The Virginia Consumer Data Protection Act (VCDPA) is a state-level data protection law enacted in Virginia, USA, aimed at safeguarding the privacy and rights of consumers concerning their personal data.
It imposes obligations on businesses handling personal data and grants rights to consumers regarding the collection, use, and protection of their data.
Under the VCDPA, businesses are required to comply with specific data protection principles, including transparency, purpose limitation, data minimization, and security safeguards.
They must also provide consumers with certain rights, such as the right to access, correct, delete, and opt out of the sale or processing of their personal data.
For example, if you operate an online store that collects and processes personal data of Virginia residents, such as names, email addresses, or payment information, you must comply with the VCDPA by implementing data protection measures, providing privacy notices, and honoring consumer rights requests.
The VCDPA applies to a broad range of businesses that process personal data of Virginia residents and meet certain thresholds, including those that control or process data of at least 100,000 consumers annually or derive at least 50% of their gross revenue from the sale of personal data and process data of at least 25,000 consumers annually.
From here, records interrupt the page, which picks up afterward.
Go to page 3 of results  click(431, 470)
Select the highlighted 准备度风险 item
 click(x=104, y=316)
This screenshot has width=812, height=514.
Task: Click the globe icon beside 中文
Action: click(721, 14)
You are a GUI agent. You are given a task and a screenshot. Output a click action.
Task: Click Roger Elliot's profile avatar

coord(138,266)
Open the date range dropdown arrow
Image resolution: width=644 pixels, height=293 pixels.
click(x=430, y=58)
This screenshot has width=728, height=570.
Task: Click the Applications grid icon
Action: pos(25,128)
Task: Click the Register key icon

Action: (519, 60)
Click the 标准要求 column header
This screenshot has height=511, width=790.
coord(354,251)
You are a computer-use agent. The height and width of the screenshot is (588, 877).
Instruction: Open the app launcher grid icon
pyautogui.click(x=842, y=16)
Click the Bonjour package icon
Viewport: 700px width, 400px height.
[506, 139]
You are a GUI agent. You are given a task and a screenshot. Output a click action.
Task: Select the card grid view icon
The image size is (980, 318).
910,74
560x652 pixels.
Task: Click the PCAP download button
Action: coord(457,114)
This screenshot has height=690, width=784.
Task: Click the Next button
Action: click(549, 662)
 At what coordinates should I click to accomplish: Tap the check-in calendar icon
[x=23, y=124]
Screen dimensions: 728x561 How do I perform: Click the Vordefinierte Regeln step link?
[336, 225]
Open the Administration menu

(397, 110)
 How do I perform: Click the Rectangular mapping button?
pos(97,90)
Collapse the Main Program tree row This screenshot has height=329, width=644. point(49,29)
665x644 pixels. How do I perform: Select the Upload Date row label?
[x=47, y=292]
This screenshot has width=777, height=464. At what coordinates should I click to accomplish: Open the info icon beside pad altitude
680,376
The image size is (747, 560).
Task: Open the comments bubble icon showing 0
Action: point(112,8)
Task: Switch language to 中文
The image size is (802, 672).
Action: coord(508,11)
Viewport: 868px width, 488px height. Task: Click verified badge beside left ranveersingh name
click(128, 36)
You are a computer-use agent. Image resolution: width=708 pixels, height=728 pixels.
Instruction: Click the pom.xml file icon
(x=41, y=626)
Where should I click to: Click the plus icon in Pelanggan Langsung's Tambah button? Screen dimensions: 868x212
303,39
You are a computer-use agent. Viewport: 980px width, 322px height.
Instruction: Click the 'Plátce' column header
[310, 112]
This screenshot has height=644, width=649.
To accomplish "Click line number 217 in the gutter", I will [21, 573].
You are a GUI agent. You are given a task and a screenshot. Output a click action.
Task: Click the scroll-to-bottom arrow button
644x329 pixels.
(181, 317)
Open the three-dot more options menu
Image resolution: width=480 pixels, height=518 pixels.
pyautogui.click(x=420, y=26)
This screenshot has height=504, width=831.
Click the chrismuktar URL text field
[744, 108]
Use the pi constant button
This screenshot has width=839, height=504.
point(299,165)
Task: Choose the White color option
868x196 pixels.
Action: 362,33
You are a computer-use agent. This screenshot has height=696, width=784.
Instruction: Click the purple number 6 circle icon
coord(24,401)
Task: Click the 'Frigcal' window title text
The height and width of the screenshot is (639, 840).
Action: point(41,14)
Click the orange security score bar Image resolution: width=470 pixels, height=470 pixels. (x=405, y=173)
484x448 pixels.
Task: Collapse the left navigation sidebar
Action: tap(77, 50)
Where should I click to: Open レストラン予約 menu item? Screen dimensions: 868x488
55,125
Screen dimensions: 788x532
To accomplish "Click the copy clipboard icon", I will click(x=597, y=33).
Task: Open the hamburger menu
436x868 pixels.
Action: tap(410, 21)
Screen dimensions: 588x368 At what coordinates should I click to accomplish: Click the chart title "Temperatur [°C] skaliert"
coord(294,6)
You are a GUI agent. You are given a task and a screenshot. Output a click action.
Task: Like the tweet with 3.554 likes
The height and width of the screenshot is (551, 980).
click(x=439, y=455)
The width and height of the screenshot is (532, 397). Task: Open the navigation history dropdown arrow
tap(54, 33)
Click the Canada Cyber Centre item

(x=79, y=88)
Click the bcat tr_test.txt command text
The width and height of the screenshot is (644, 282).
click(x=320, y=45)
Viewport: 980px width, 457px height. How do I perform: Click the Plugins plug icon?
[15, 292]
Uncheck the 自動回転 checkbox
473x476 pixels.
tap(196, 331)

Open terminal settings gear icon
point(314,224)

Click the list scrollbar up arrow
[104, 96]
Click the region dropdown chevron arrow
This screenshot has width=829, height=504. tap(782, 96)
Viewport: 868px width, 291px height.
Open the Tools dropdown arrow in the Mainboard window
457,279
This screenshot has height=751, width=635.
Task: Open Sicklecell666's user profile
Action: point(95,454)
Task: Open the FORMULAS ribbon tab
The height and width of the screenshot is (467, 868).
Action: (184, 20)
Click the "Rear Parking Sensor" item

Businesses subject to the VCDPA are required to establish and maintain comprehensive data protection programs, conduct privacy impact assessments for certain processing activities, and appoint a designated individual responsible for ensuring compliance with the law.
Failure to comply with the VCDPA can result in penalties and enforcement actions by the Virginia Attorney General, including fines of up to $7,500 per violation and injunctive relief to cease unlawful data processing practices.